INFORMATION PROVIDED:
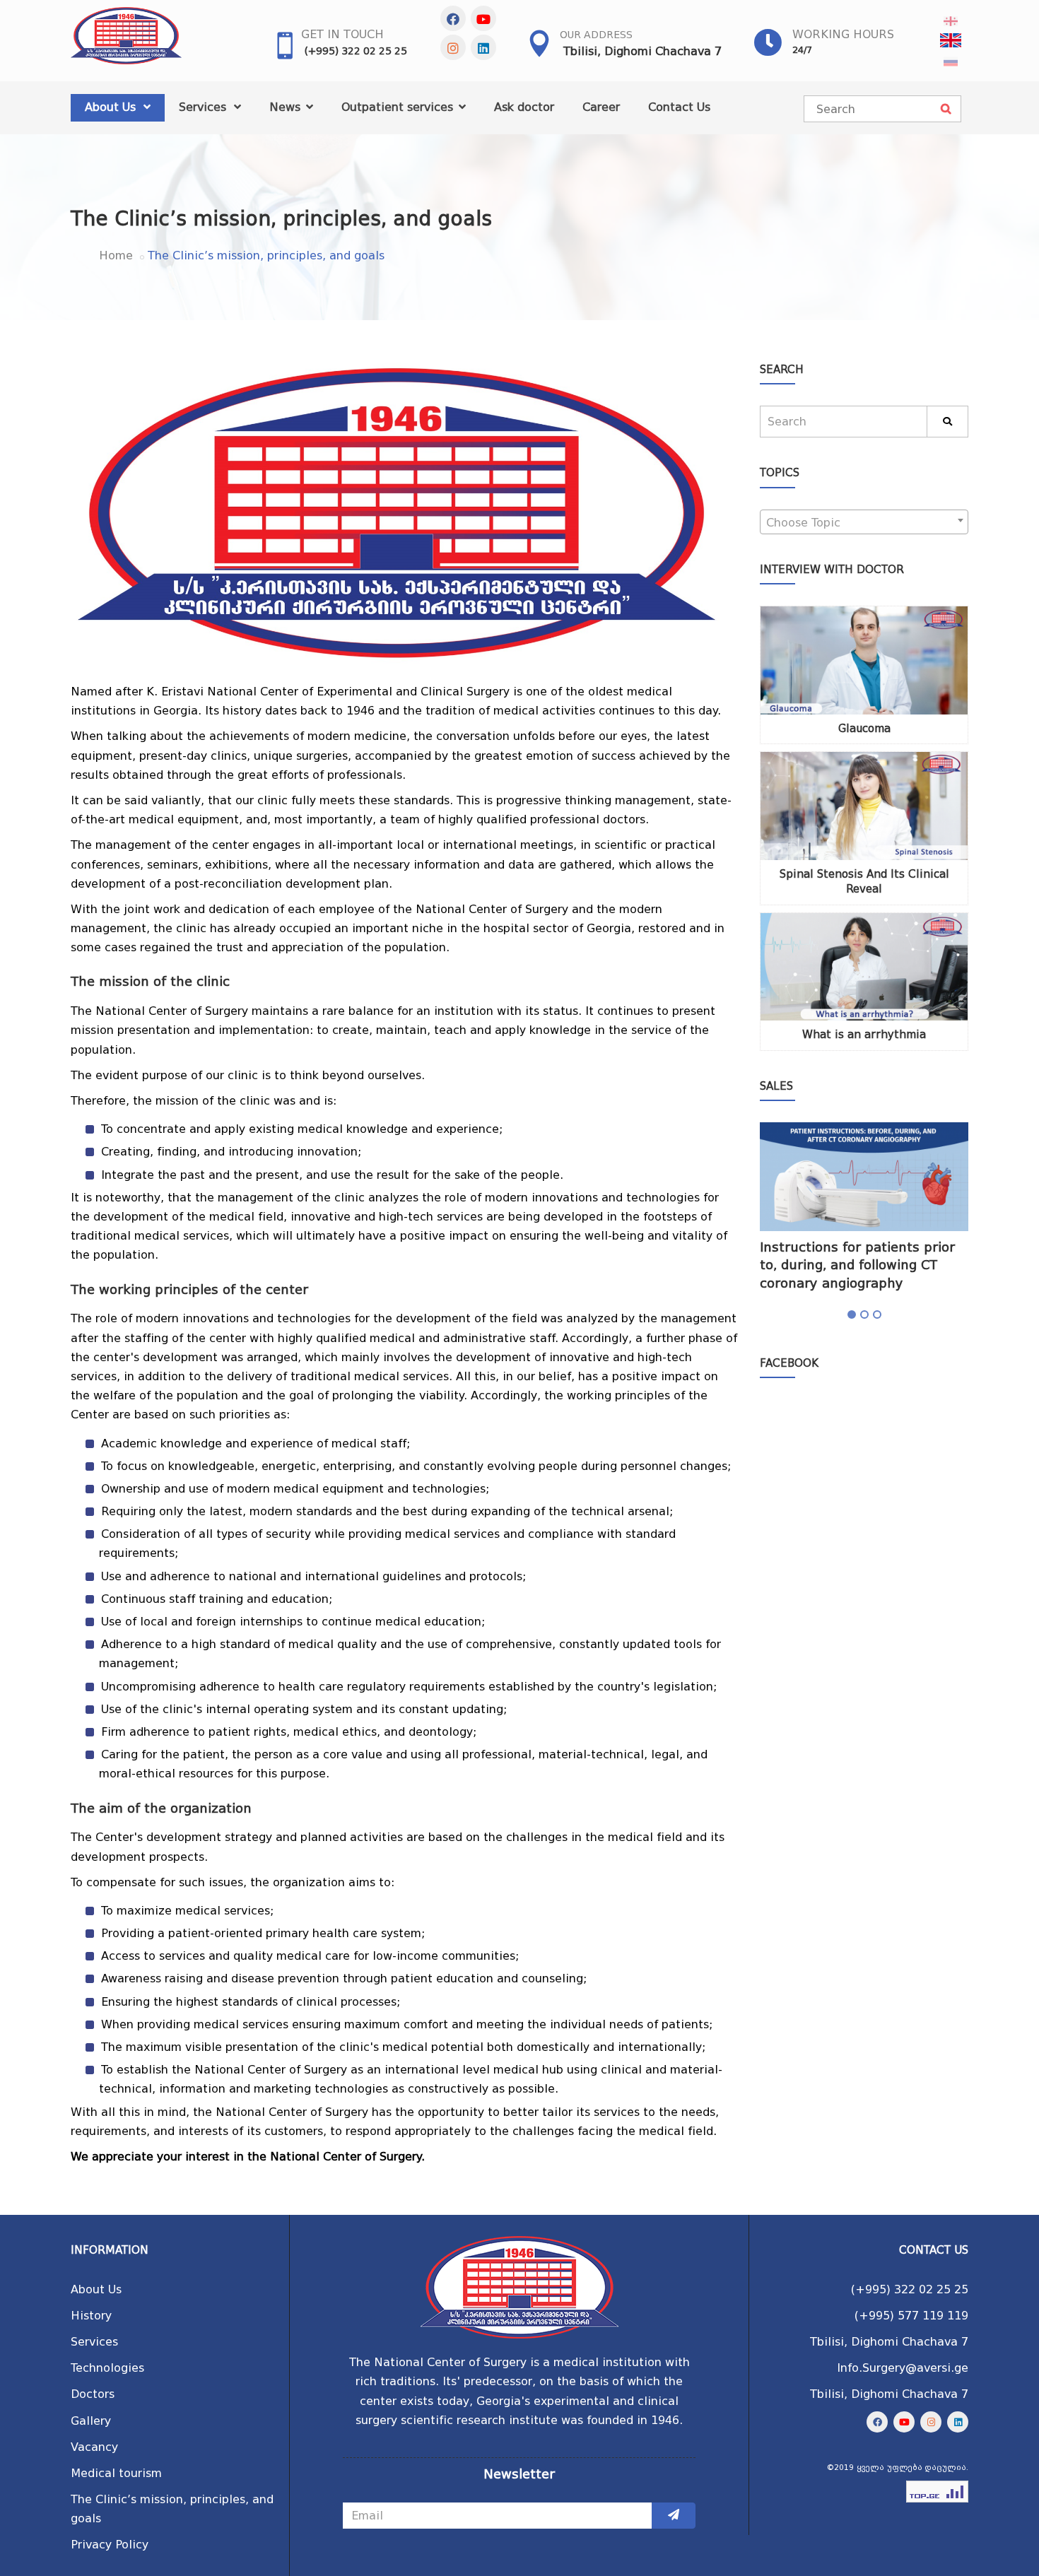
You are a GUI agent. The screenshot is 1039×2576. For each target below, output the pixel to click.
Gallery (91, 2421)
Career (601, 107)
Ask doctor (524, 107)
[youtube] (483, 18)
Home (116, 255)
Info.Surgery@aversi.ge (902, 2368)
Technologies (107, 2368)
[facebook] (453, 18)
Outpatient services (399, 107)
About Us (112, 107)
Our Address (596, 34)
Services (204, 107)
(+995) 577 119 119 (911, 2315)
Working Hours (843, 34)
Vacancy (94, 2447)
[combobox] (864, 522)
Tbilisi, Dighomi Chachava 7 (642, 51)
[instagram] (453, 47)
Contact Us (679, 107)
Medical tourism (116, 2473)
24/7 (802, 50)
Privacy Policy (109, 2544)
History (91, 2315)
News (286, 107)
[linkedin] (483, 47)
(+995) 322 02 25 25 (356, 51)
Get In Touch (342, 34)
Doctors (93, 2394)
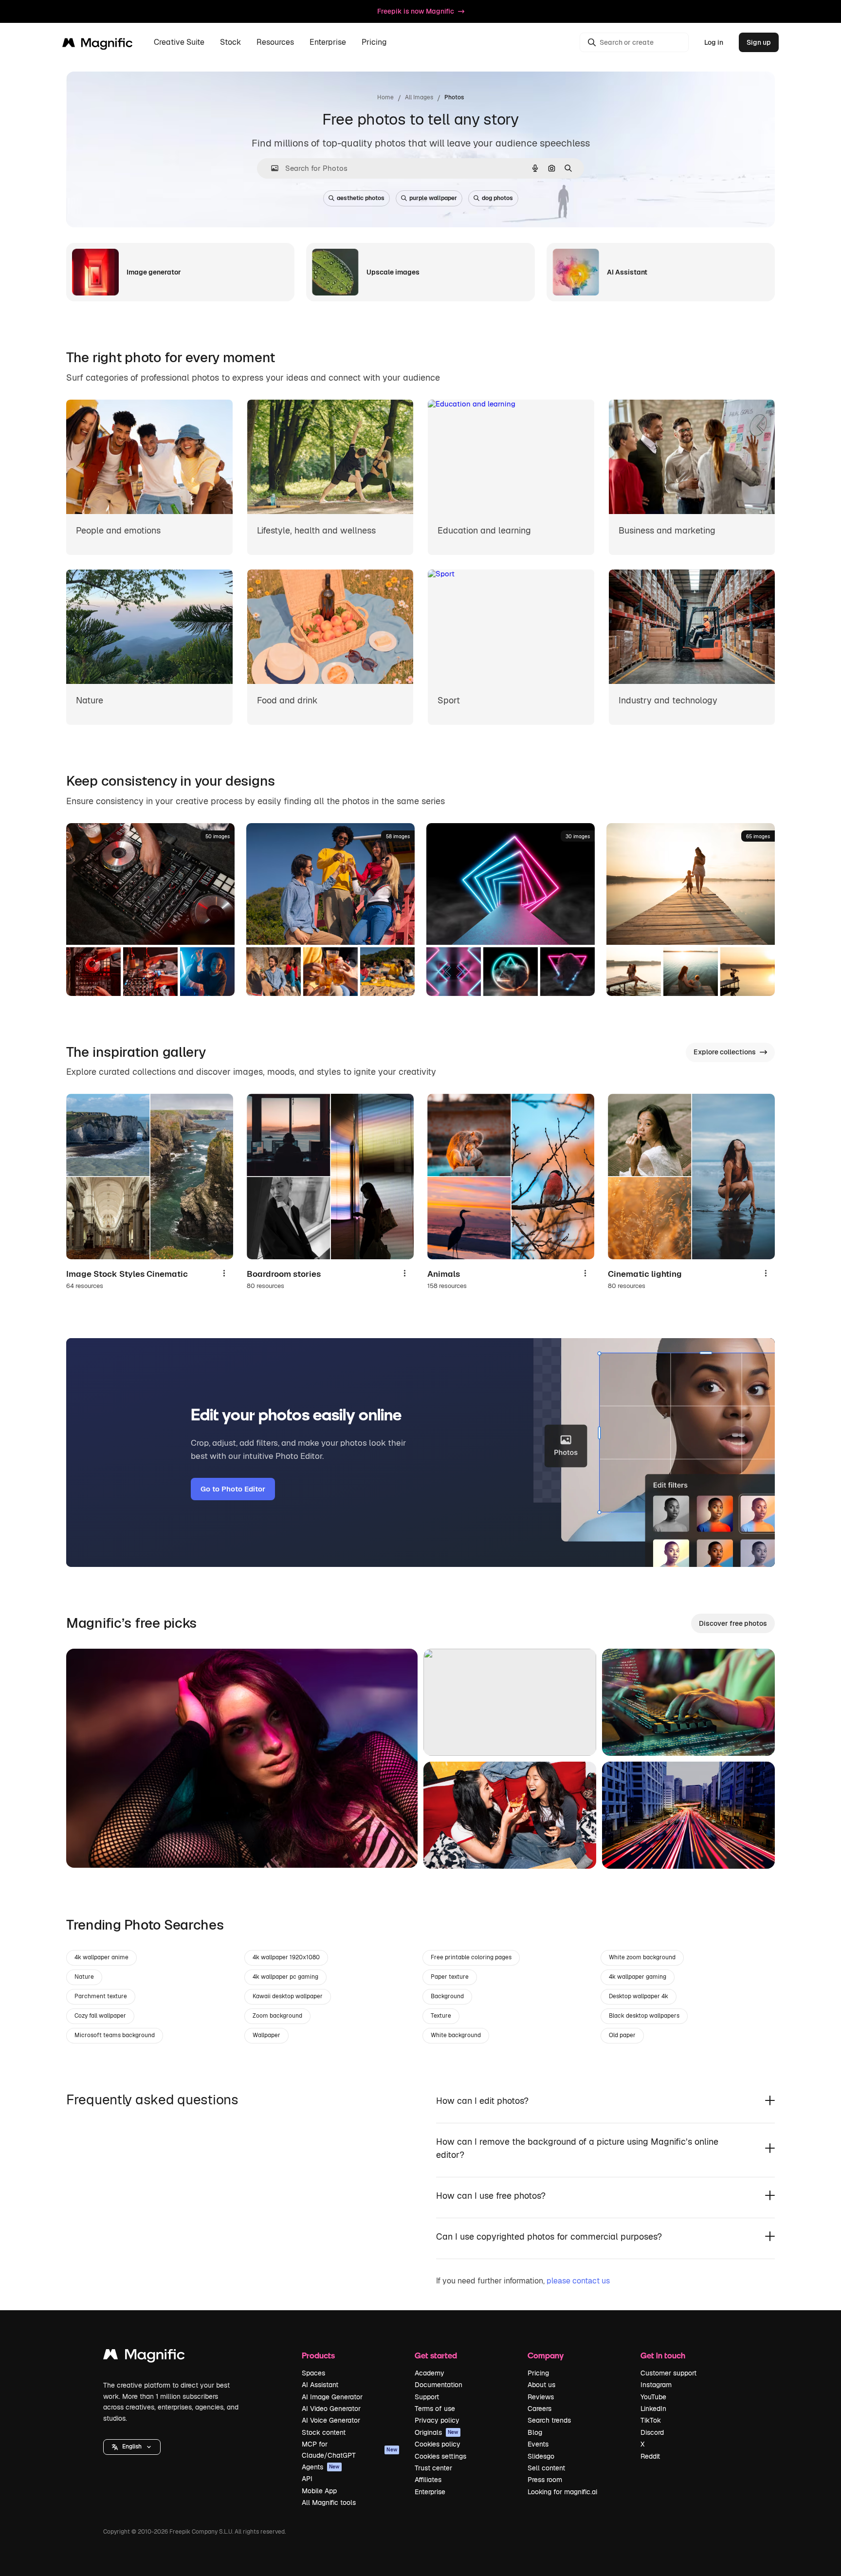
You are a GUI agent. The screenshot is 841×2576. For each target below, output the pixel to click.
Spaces (313, 2373)
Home (385, 97)
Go (88, 1848)
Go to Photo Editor (233, 1488)
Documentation (438, 2384)
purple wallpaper (433, 198)
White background (456, 2035)
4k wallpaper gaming (637, 1977)
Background (447, 1996)
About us (541, 2384)
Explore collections (725, 1052)
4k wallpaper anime (101, 1957)
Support (427, 2396)
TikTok (650, 2420)
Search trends (549, 2420)
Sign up (759, 42)
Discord (652, 2432)
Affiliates (428, 2479)
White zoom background (642, 1957)
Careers (539, 2408)
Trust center (433, 2468)
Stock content (324, 2432)
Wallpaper (266, 2035)
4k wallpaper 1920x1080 (286, 1957)
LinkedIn (653, 2408)
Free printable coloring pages (471, 1957)
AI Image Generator (332, 2396)
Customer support (668, 2373)
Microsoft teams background (114, 2035)
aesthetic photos (360, 198)
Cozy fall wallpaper (100, 2016)
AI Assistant (320, 2384)
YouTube (653, 2396)
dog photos (497, 198)
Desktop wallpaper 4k (638, 1996)
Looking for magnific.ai (562, 2491)
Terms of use (435, 2408)
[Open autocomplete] (270, 168)
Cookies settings (440, 2456)
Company (546, 2355)
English (132, 2446)
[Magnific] (144, 2356)
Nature (84, 1977)
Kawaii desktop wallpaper (288, 1996)
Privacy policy (437, 2420)
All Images (419, 97)
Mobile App (319, 2490)
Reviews (541, 2396)
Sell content (546, 2468)
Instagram (656, 2384)
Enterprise (430, 2491)
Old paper (622, 2035)
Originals (436, 2432)
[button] (132, 2447)
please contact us (578, 2281)
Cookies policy (437, 2444)
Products (318, 2355)
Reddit (650, 2456)
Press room (545, 2479)
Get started (436, 2355)
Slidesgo (541, 2456)
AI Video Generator (331, 2408)
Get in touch (662, 2355)
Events (538, 2444)
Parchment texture (100, 1996)
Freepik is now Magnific (415, 11)
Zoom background (277, 2016)
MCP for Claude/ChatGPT (349, 2449)
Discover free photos (733, 1623)
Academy (429, 2373)
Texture (441, 2016)
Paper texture (450, 1977)
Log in (713, 42)
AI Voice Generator (331, 2420)
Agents (321, 2467)
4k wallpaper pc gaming (285, 1977)
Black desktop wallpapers (644, 2016)
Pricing (374, 42)
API (307, 2478)
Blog (535, 2432)
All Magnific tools (329, 2502)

INSTRUCTIONS FOR THE TASK: All lines above in which the word "Generator" occurs should be identified and copied.

SOLUTION FOR THIS TASK:
AI Image Generator (332, 2396)
AI Video Generator (331, 2408)
AI Voice Generator (331, 2420)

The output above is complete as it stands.